Wednesday, February 10, 2010
I've been on a hundred diets and lost ten thousand pounds. Once, during my Atkins Diet Dispensation, I discovered something that was so wonderful it almost brought tears to my eyes. It’s the Russell Stover Sugar-Free, Low Carb Chocolate Candies. I had deprived myself of chocolate for so long that I secretly feared that I may never know such carnal pleasures again. I envisioned myself as a cocoaeunuch from henceforth and it was a depressing thought.
Then Russell Stover came to me – in the depths of my dieter’s despair he came and lifted me up from the sweetless wasteland where I lived and set my feet on chocolate ground. May his name be blessed! Russell Stover delivered me from the prison house of chocolate deprivation.
Long had there been civil unrest in the depths of my being, as my dictatorial dieter’s will held me in slavery, while my yearning for chocolate had regularly chanted “We shall overcome.” Now at last my appetite cried out, “Free at last!

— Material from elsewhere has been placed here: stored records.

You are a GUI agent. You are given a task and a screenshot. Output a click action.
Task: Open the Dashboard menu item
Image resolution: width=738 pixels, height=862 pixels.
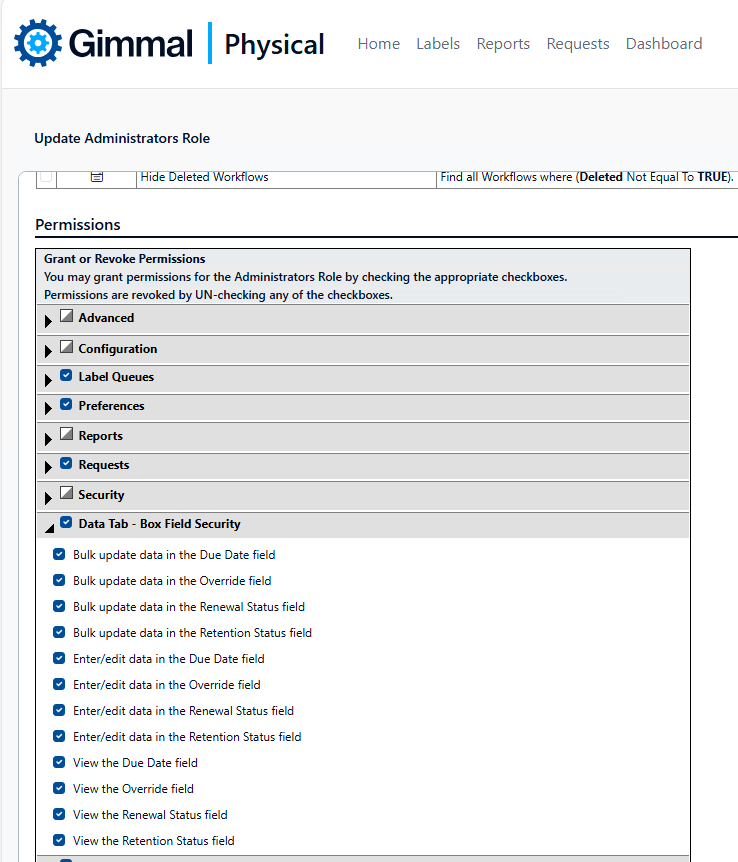point(664,43)
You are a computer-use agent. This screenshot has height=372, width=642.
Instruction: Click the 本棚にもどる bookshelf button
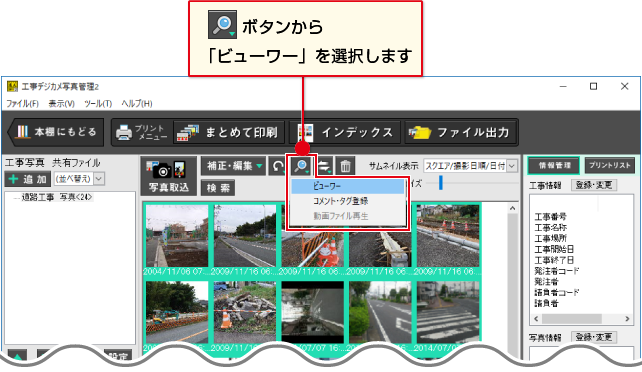[x=56, y=132]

Free at last! Thank God Almighty, free at last!”
When I discovered this Russel Stover's Candy, I thought the millennial reign surely had begun. It felt like the earth had righted itself and all life made sense again. All was right with the world. The famine was over and chocolate had returned to its rightful place in our lives.

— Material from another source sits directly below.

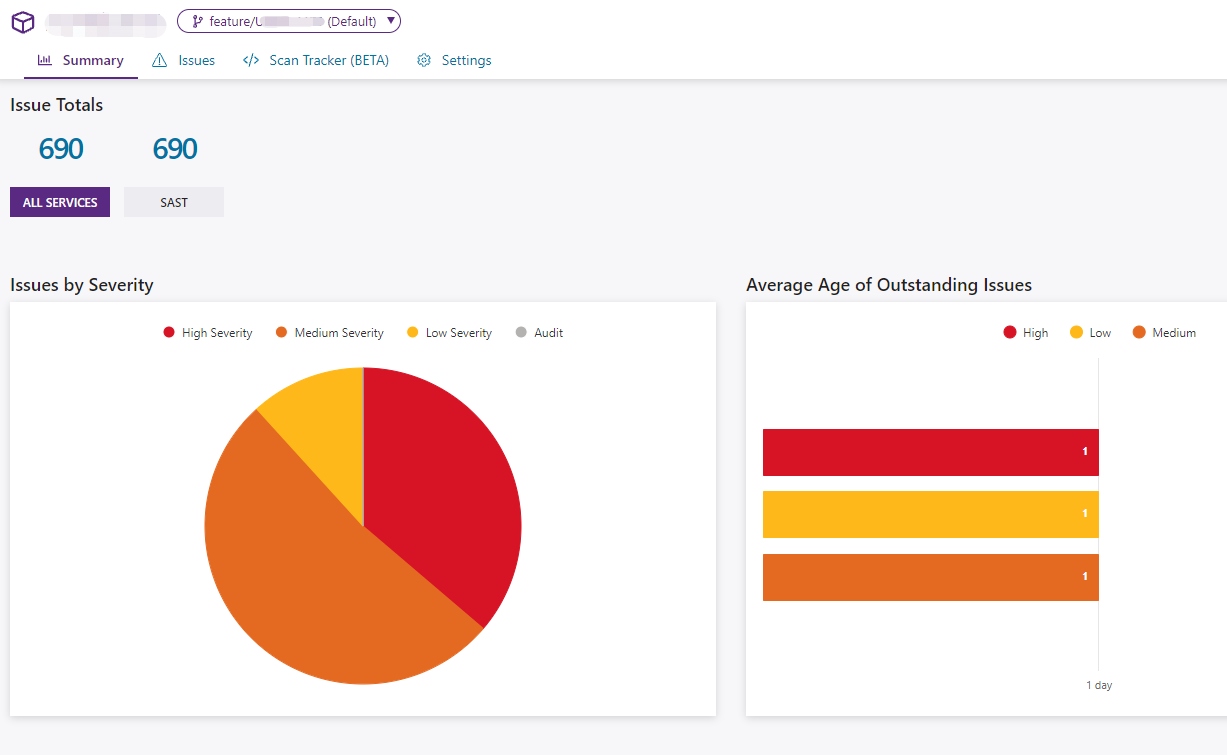
Task: Click the gear icon beside Settings
Action: pos(424,60)
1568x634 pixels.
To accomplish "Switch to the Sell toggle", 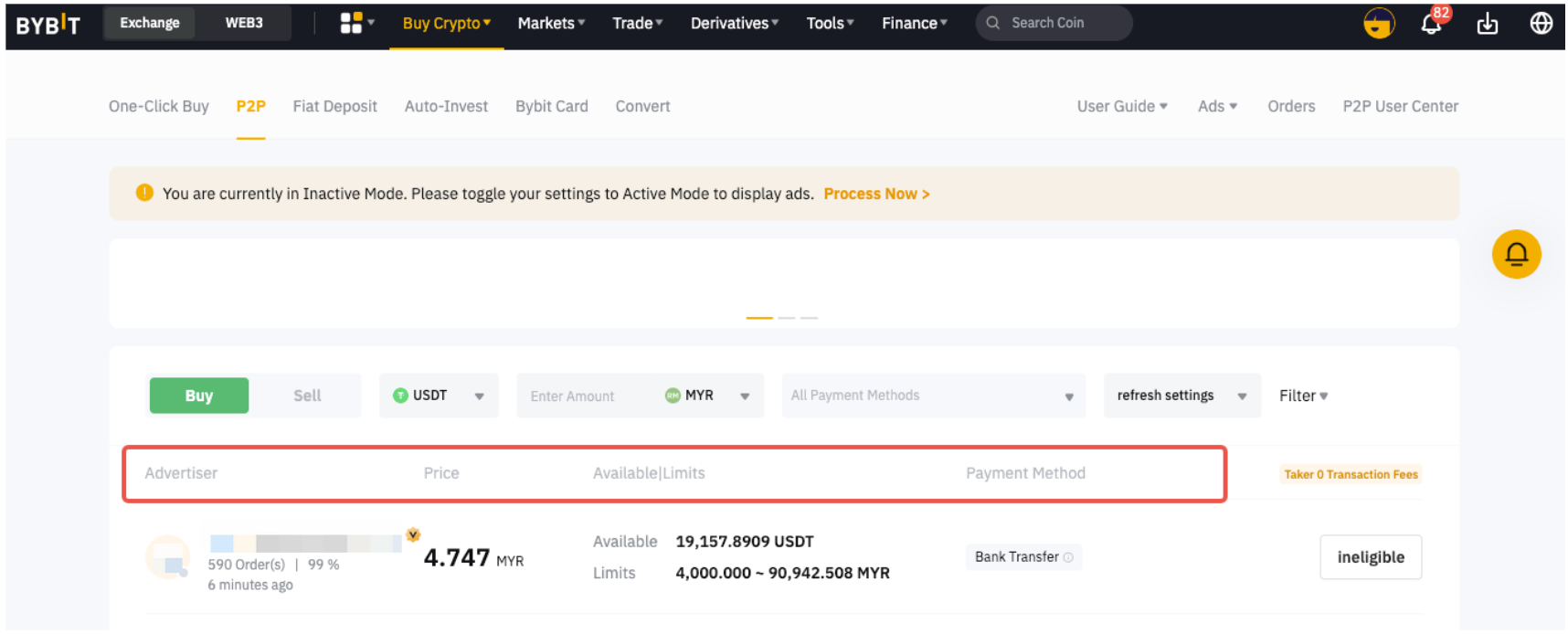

I bought low carb caramels, a low carb version of Butterfingers, low carb peanut butter cups, low carb chocolate covered peanuts, even a low carb version of M&Ms. It was a a dieter’s nirvana. With those first bites of chocolate, I savored the delicacy. Then for the next week, I ate the candy with no restraint – freely enjoying it with the same guiltless grace that I felt hadn’t been known since Adam and Eve walked naked in the garden and were not ashamed. After all, it was low carb!
I gorged on this cocoa-manna that seemed like it had surely been dropped from heaven. I felt that truly I was experiencing life the way it is meant to be enjoyed. I never varied from my low-carb routine at mealtime. But in between, Russell Stover and I became best friends.
When Monday rolled around and it was time to step on the scales for my self imposed weekly weigh-in, I stepped out of the shower and onto the scales with no fear at all. After all, I was on a low carb diet that had been working for me. But as I looked down at the number on the scales, I was shocked. Surely I was misreading what the digital number said. I stepped off the scales to give it a moment to reset, then stepped back on again. The number was the same. My heart sank. Anxiety suddenly flooded my emotions and it seemed as if the fat demons of the universe were taunting inside my head, “Gotcha! Sucker! You gained more weight this week than you had lost in the previous two weeks!”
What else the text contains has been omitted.